■ 提示文

2008年9月12日金曜日

「ビッグバン」再現実験


スイスとフランスの国境にまたがる「欧州原子核研究機構」の研究センターにある「Large Hadron Collider(LHC)」と呼ばれる大型粒子加速器(写真)で、物理学者らが粒子同士を衝突させ、宇宙を誕生させたビッグバンを小規模に再現する計画をもっていて、その計画に世界各国の物理学者が参加している。

この計画はスイスのジュネーブ郊外にある広大な地下施設を利用する20年がかりのプロジェクトなのだが、なんと一昨日の9月10日にこの実験はスタートしてしまっている。

「してしまっている」と書いたのは「ビッグバン」を再現し、宇宙の起源や、どのように宇宙に生命が誕生したかを解明しようとするこの実験にはある危険性が指摘されているからだ。(もちろん関係者は根も葉もない作り話と一笑に付しているが、どうなのだろう)

■ 収集資料
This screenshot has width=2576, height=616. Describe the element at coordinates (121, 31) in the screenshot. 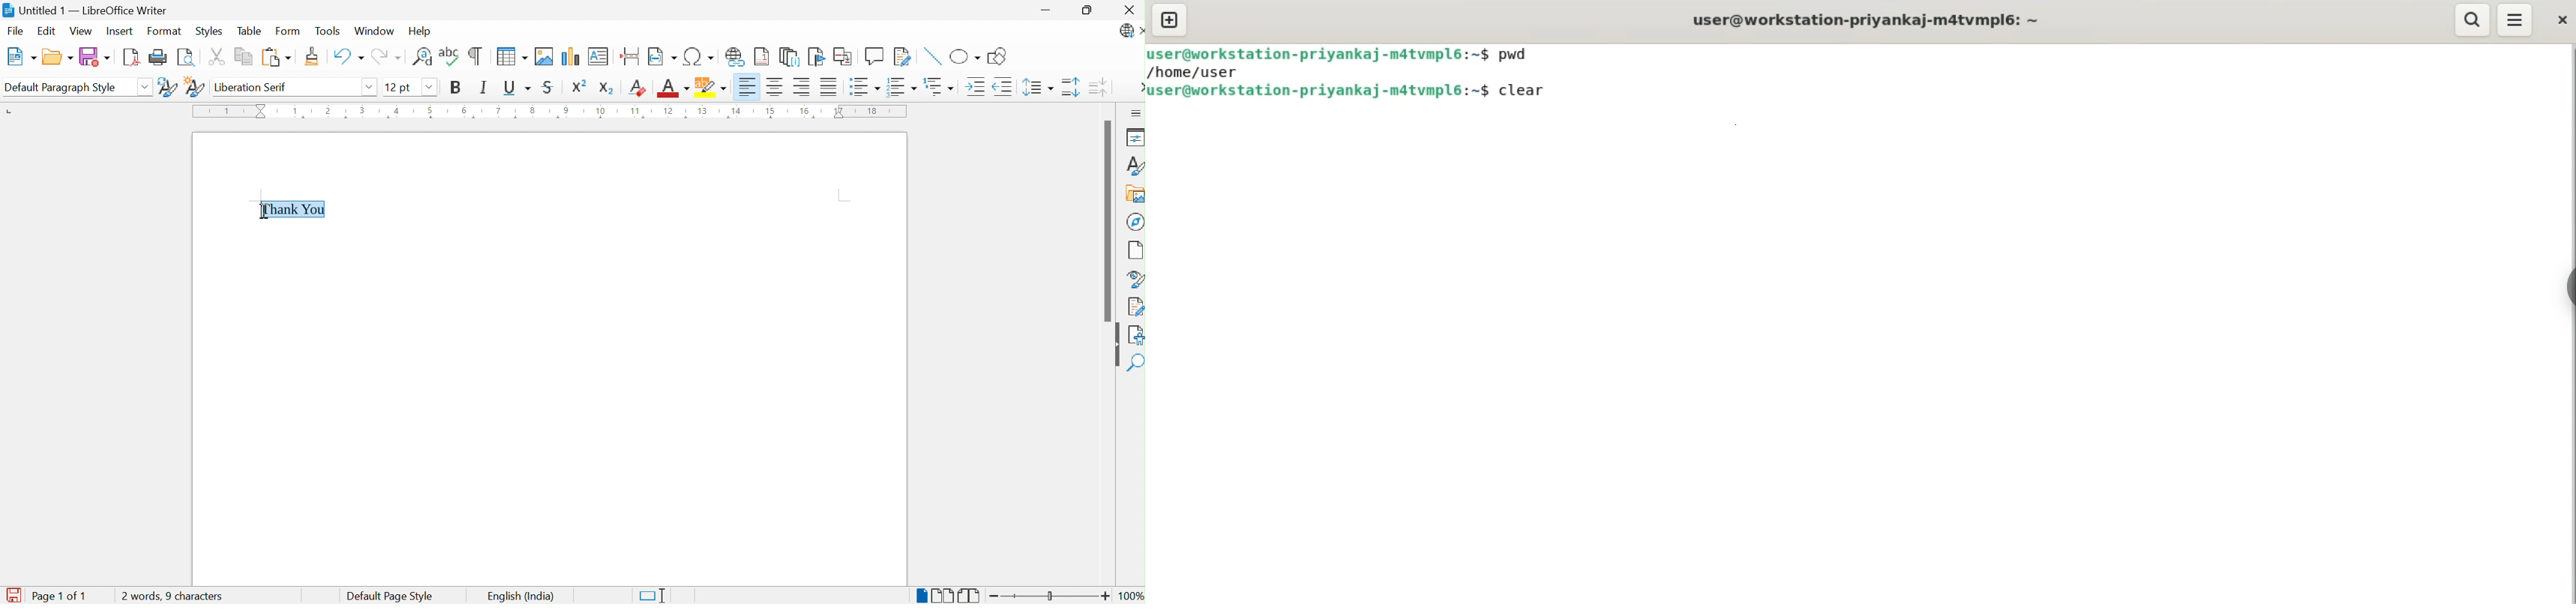

I see `Insert` at that location.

■ 課題の指示
ビッグバン再現実験についての提示文によると、この実験がスタートしたのは何月何日ですか？

■ 解答例
9月10日です。